In a written statement, Johnson praised Escalante’s 30 years on with the force:

“As Police Superintendent and a resident of Chicago, I have bittersweet emotions on John’s decision to accept this incredible opportunity as our Police Department will lose a very dedicated and intelligent crime fighter who cares deeply about the people and safety of our city. However, as a friend and father of college-aged children, I would be grateful knowing that John Escalante is the man safeguarding their college experience and future. The students and faculty of Northeastern Illinois University couldn’t have chosen a better candidate for the position of Chief of Police and on behalf of the entire Chicago Police Department, I wish him the very best and thank him for his invaluable contributions to the City.”

Guglielmi said Escalante’s last tour will be Labor Day weekend, and he will start at NEIU on Sept. 7.

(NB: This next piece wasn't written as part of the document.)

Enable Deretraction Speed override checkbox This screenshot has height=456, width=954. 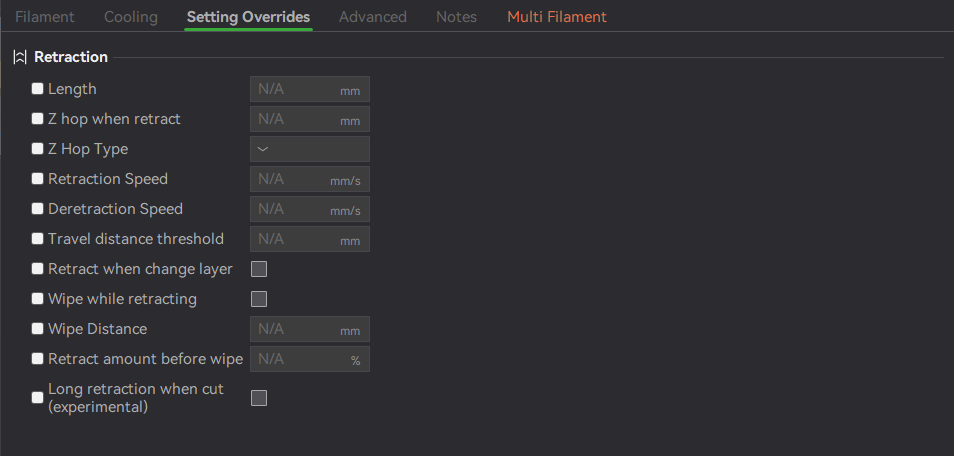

“John Escalante has a national reputation in the field of law enforcement for his experience, integrity and leadership,” Northeastern Illinois University President Sharon Hahs said. “We welcome him to the Northeastern Illinois University community as we work together to ensure a safe and healthy environment for our students, faculty and staff.”

While Escalante was still serving as interim superintendent, a group of Latino aldermen demanded Emanuel throw out the original list of three finalists for superintendent and either appoint Escalante to the job permanently, or at least consider him as a finalist for the job.

While Emanuel later did bypass the list of finalists provided by the Chicago Police Board, he instead tapped Johnson, who had not even applied for the job, and who was outranked by Escalante.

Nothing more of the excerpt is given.